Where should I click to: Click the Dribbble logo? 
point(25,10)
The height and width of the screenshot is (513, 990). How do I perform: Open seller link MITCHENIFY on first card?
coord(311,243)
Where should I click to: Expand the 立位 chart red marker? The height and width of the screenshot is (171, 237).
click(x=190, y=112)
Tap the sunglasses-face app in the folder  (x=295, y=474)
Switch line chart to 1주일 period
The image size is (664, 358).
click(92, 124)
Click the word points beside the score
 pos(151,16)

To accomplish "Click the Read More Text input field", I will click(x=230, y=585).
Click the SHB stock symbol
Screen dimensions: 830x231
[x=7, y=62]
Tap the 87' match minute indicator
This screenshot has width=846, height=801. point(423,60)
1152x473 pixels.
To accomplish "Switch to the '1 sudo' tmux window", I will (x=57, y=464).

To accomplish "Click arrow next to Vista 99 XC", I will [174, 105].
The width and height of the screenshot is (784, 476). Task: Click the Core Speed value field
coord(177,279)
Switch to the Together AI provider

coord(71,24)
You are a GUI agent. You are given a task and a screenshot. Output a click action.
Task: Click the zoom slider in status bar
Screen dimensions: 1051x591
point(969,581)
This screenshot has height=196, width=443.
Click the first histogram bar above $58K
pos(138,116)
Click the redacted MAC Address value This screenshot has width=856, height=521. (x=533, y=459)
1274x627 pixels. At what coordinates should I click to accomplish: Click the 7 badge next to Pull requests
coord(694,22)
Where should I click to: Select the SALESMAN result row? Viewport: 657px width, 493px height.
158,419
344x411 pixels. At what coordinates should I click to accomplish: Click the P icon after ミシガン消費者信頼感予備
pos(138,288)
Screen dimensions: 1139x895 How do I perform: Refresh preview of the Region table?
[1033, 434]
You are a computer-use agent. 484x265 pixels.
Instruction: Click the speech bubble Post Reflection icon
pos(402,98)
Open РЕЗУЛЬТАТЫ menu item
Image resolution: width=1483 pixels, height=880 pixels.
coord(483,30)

WHAT THIS TASK INVOLVES: Exact reproduction of the listing above is required.

RESULT OF THE EXERCISE:
Where should I click to: Click the Dribbble logo? 
point(25,10)
The height and width of the screenshot is (513, 990). How do I perform: Open seller link MITCHENIFY on first card?
coord(311,243)
Where should I click to: Expand the 立位 chart red marker? The height and width of the screenshot is (171, 237).
click(x=190, y=112)
Tap the sunglasses-face app in the folder  (x=295, y=474)
Switch line chart to 1주일 period
The image size is (664, 358).
click(92, 124)
Click the word points beside the score
 pos(151,16)

To accomplish "Click the Read More Text input field", I will click(x=230, y=585).
Click the SHB stock symbol
Screen dimensions: 830x231
[x=7, y=62]
Tap the 87' match minute indicator
This screenshot has width=846, height=801. point(423,60)
1152x473 pixels.
To accomplish "Switch to the '1 sudo' tmux window", I will (x=57, y=464).

To accomplish "Click arrow next to Vista 99 XC", I will [174, 105].
The width and height of the screenshot is (784, 476). Task: Click the Core Speed value field
coord(177,279)
Switch to the Together AI provider

coord(71,24)
You are a GUI agent. You are given a task and a screenshot. Output a click action.
Task: Click the zoom slider in status bar
Screen dimensions: 1051x591
point(969,581)
This screenshot has height=196, width=443.
Click the first histogram bar above $58K
pos(138,116)
Click the redacted MAC Address value This screenshot has width=856, height=521. (x=533, y=459)
1274x627 pixels. At what coordinates should I click to accomplish: Click the 7 badge next to Pull requests
coord(694,22)
Where should I click to: Select the SALESMAN result row? Viewport: 657px width, 493px height.
158,419
344x411 pixels. At what coordinates should I click to accomplish: Click the P icon after ミシガン消費者信頼感予備
pos(138,288)
Screen dimensions: 1139x895 How do I perform: Refresh preview of the Region table?
[1033, 434]
You are a computer-use agent. 484x265 pixels.
Instruction: Click the speech bubble Post Reflection icon
pos(402,98)
Open РЕЗУЛЬТАТЫ menu item
Image resolution: width=1483 pixels, height=880 pixels.
coord(483,30)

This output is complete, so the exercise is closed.